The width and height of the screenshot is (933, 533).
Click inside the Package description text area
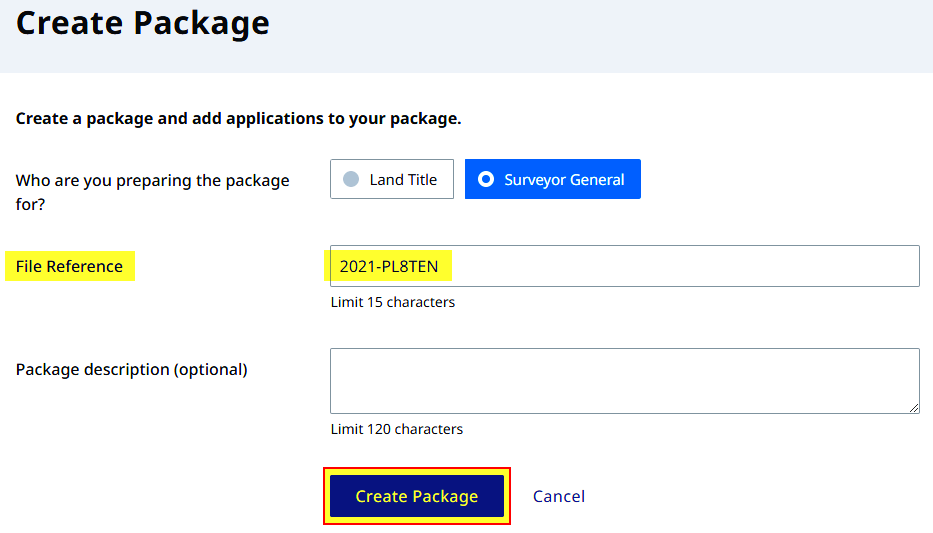625,381
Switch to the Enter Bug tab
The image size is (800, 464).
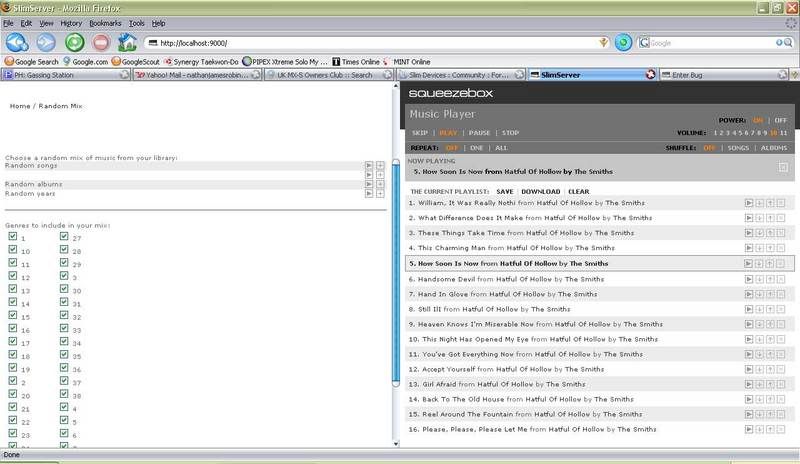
*-*-*
» **WHAT IS EXPECTED**
Your reply should hold every line above exactly as written and none of the pictures.

» **TASK RESPONSE**
The width and height of the screenshot is (933, 533).
Click inside the Package description text area
625,381
Switch to the Enter Bug tab
The image size is (800, 464).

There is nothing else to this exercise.